Kristian Bolin et al. J Eval Clin Pract. 2009 Jun.

Abstract

Study objectives: To evaluate the cost-effectiveness of an additional 12-week treatment with varenicline for abstainers who had successfully completed an initial 12-week treatment.

Design: The Benefits of Smoking Cessation on Outcomes simulation model was used to simulate both direct and indirect effects of smoking cessation. All calculations were performed in 2003 Swedish prices.

Setting: Sweden in 2003.

Patients or participants: The modelled cohort consisted of 25% of adult smokers motivated to quit smoking (168,844 males and 208,737 females). The age and sex distributions of the cohort reflect that of the Swedish population in 2003.

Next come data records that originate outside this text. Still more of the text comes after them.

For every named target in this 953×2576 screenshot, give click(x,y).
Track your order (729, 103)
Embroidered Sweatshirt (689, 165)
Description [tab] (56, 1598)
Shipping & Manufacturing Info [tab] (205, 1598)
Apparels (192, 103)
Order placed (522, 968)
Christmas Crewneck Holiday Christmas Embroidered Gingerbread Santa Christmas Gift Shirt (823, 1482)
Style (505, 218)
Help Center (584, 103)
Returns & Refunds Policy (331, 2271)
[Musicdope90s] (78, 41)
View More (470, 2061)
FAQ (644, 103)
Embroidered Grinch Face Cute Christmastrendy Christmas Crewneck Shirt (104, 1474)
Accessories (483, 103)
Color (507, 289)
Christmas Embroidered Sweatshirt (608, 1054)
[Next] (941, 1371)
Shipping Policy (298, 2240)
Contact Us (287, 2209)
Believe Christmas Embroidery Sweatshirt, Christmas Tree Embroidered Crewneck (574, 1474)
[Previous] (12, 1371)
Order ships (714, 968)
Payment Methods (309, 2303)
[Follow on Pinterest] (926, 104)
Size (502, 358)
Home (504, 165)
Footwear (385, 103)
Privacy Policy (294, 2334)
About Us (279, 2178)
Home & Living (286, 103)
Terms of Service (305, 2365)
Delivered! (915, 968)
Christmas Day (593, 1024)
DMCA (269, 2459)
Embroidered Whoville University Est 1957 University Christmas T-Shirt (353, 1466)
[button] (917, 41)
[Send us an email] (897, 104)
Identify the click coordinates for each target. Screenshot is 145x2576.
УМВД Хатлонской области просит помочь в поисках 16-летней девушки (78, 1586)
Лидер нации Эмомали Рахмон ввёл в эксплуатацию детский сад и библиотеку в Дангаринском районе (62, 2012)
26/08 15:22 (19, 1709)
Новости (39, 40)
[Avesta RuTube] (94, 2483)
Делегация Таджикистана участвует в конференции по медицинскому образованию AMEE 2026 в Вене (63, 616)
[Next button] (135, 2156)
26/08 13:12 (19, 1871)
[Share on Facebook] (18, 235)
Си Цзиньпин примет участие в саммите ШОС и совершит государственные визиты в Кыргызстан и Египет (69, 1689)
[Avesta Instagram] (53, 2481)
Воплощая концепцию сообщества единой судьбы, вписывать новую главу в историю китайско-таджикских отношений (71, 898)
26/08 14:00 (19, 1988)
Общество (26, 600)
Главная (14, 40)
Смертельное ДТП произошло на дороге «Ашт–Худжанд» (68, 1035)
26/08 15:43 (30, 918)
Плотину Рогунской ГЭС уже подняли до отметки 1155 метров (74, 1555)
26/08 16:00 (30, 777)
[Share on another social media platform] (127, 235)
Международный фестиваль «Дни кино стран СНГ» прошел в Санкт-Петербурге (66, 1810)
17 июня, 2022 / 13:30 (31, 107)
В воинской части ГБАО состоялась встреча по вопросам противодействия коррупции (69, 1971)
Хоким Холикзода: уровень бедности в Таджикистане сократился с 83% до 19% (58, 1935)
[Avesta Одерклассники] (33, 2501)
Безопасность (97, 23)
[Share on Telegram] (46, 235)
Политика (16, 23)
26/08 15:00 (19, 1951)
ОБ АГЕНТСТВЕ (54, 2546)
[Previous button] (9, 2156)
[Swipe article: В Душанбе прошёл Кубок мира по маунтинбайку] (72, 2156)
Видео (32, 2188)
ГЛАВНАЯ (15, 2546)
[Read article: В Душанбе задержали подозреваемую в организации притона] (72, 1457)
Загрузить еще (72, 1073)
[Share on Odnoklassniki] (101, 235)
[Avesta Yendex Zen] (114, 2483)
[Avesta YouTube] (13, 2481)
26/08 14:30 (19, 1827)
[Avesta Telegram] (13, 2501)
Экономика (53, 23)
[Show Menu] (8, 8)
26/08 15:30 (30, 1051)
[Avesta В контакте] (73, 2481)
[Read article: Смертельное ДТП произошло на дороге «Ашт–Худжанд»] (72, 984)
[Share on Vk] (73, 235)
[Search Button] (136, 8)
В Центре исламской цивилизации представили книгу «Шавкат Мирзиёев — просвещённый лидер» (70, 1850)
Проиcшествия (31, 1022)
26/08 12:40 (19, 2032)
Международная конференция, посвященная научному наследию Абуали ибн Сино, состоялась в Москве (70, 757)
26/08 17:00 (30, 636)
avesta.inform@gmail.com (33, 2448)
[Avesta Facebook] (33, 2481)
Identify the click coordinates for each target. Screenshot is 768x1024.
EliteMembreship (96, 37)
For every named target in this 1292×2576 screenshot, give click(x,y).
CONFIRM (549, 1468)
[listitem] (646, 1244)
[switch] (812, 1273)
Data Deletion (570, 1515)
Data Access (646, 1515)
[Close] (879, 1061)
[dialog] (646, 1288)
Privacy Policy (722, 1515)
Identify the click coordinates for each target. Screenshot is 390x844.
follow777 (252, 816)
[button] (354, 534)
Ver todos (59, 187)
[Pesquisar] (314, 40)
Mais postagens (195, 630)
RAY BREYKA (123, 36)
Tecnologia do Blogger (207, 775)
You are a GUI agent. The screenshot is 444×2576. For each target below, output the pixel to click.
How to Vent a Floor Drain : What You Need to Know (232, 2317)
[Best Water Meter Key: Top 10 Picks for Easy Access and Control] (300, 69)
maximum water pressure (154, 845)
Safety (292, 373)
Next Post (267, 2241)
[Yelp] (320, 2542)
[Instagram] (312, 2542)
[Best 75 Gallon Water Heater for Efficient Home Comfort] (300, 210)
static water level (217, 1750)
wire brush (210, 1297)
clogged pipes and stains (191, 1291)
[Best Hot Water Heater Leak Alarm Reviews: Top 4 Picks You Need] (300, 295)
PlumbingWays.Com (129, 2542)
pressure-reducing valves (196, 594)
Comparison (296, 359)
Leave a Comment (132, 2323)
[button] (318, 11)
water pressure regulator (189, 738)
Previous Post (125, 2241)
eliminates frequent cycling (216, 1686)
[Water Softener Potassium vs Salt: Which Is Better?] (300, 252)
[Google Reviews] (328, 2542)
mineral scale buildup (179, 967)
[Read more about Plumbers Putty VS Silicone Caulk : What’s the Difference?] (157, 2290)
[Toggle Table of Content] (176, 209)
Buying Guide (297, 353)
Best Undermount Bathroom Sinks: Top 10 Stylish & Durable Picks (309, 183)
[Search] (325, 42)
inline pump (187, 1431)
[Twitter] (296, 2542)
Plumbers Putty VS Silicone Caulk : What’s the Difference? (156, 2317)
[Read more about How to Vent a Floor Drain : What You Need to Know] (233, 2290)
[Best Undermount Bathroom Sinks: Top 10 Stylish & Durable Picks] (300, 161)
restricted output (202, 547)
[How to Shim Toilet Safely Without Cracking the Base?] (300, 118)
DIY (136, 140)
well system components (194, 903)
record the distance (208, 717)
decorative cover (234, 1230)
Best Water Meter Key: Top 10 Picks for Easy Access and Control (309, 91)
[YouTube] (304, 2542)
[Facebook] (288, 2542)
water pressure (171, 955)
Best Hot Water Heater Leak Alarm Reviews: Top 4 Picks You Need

Interventions: Smokers who had achieved abstinence for at least 7 days following 12-week open-label treatment with varenicline were randomized to receive an additional 12-week treatment with either varenicline or placebo.

Measurements and results: The incremental costs per quality-adjusted life-year (QALY) gained, for abstainers who received an additional 12-week varenicline treatment compared with only 12 weeks, were Euro 7066 for men and Euro 7108 for women, over a 50-year time horizon. (1 Euro approximately equal to SEK 9.12). These estimates excluded indirect effects on production and consumption of increased survival. The corresponding incremental costs per QALY including indirect effects were Euro 24,149 and Euro 24,436, respectively. Sensitivity analysis indicated that the estimated cost-utility ratios are robust, but relatively sensitive to treatment efficiency and intervention costs.

Conclusions: An additional 12-week course of varenicline treatment, provided to abstainers after an initial 12-week treatment, produces relatively low incremental cost-utility ratios in the spectrum of life-saving medical treatments.